Jed had been talking about Smiley faces, as she'd guided him into his pyjamas.
"Pete," she said. "Did you see Alina last night?"
He was looking at her warily; not a question he'd have expected, considering the circumstances. "I got home late, and she'd gone out. Nothing unusual."
"And you didn't get my note?"
"What note?"
She shook her head. "We have to talk."
"Sure."
"But not here."
He checked the scene behind them. Diane didn't turn. He said, "Well, I may be tied up for a while yet. Aldridge wants it photographed and checked over by some of his people, and then I've to take it to some laboratory out of town. I'm still wondering how I'm going to hook it up to the hoist. Could be an all-day thing."
Diane said, "Then I'll meet you at the yard when you're done. Just promise me that you won't go home."
"What?"
"It's important, Pete. Don't go home until we've had a chance to talk."
He studied her for a moment, and saw how serious she was.
"Okay," he said.
Routine estate work seemed to be out of the question for the day, but she felt no stirrings of conscience over this; didn't even give it a thought, in fact. Before heading for home she went on into town and called at the library, where she spent an hour looking through back issues of the local newspaper and getting photocopies of every accident, every fatality, every missing persons report that had appeared over the past few months. She made notes of the dates. Then, as a kind of afterthought, she asked if there was any reference entry for Rusalka, and the librarian said, "I think that's an opera, isn't it? You could try the music library."
But she didn't.
Back in her office at the Hall, she was cutting the fatality items out of the xeroxed sheets and had become so absorbed that she wasn't even aware of Dizzy Liston's arrival until he was standing in front of her.
"Hi," he said.
She managed a smile. "I thought you were hibernating."
"No, just… keeping out of the way. How's everything?"
"Everything's fine," Diane said. Which wasn't the most truthful statement that she'd ever made.
It was good enough for Dizzy, though. He nodded and then drifted away, almost shambling. His yellow colour had gone, but he seemed wasted. He'd been staying in his suite for most of the time and he hardly ever came out; no guests arrived at the weekends, and no visitors came during the week. Dizzy's Women were becoming one of the endangered species.
Diane thought of him, waiting endlessly in the same chair as he stared at the same patch of wall. And she remembered the voice on the telephone.
Then she went out into the gardens to look for Bob Ivie.
Ivie was out on a sun lounger on the lawn, his shirt unbuttoned as he lay with a magazine. It was probably true to say that the last few weeks had been the most boring of his life so far, with the same to be said of Tony Marinello. It had been one of Ivie's boasts that he hadn't opened the covers of a book since the day he'd left school; already this year he'd read four, and was wondering if there wasn't somewhere he could apply for a medal. Marinello spent most of the afternoons in his room, smoking dope and watching daytime TV.

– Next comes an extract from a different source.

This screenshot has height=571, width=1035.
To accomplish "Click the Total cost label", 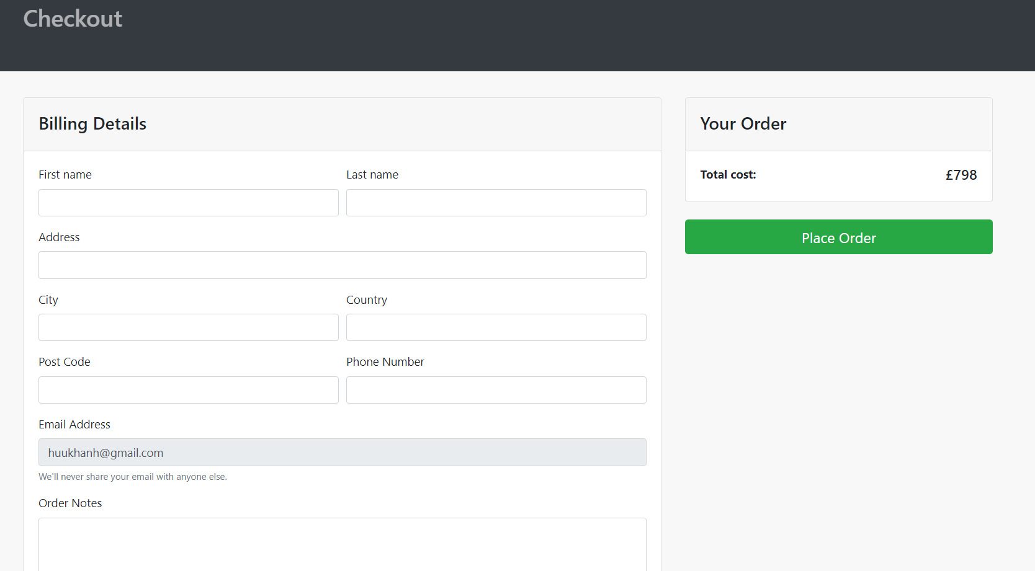I will 727,175.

Diane said, "Bob, I've got a big favour to ask," and Ivie looked up at her with an interest that was almost gratitude.
"Name it," he said, putting the magazine aside.

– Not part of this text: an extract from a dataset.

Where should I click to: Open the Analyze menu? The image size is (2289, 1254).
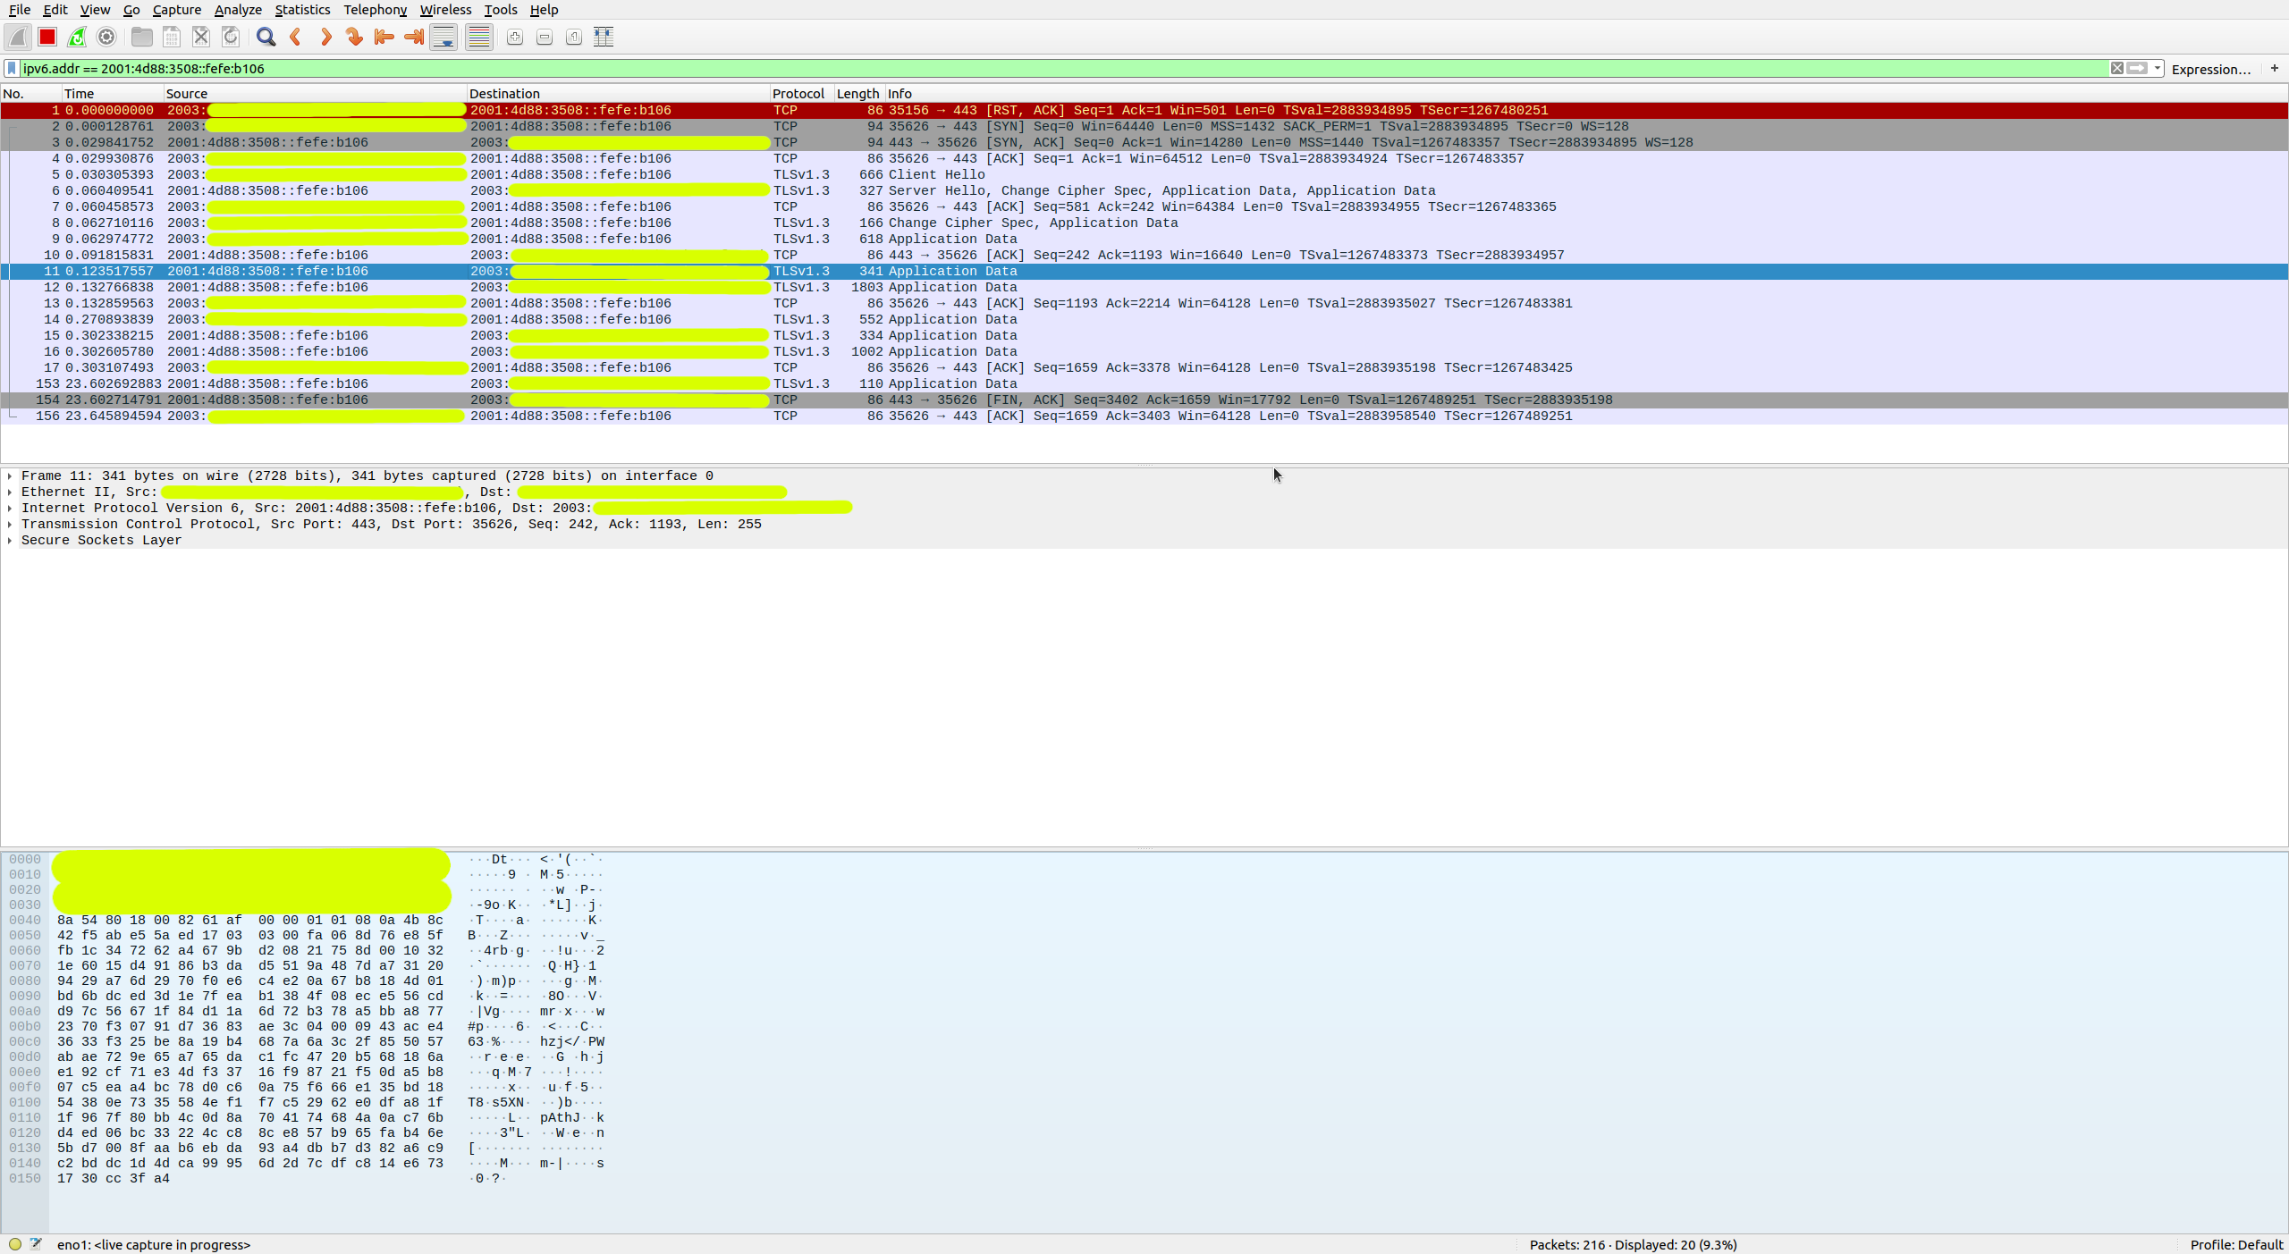click(x=238, y=10)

"I want Jed to go to his grandparents' place for a few days, get him away from the Bay for a while. Will you drive him down for me?"
"When?"
"This afternoon. I'll pack him a bag, and you can pick him up from Mrs Neary's."
"Consider it done," Ivie said. "Where do they live?"
"Richmond," Diane said, and saw Ivie's interested smile fade a little.
"Oh," he said hollowly, but it was too late; she had him.
"Thanks, Bob, you're a love," she said. "I'd take him myself… but suddenly I've a zillion things to do."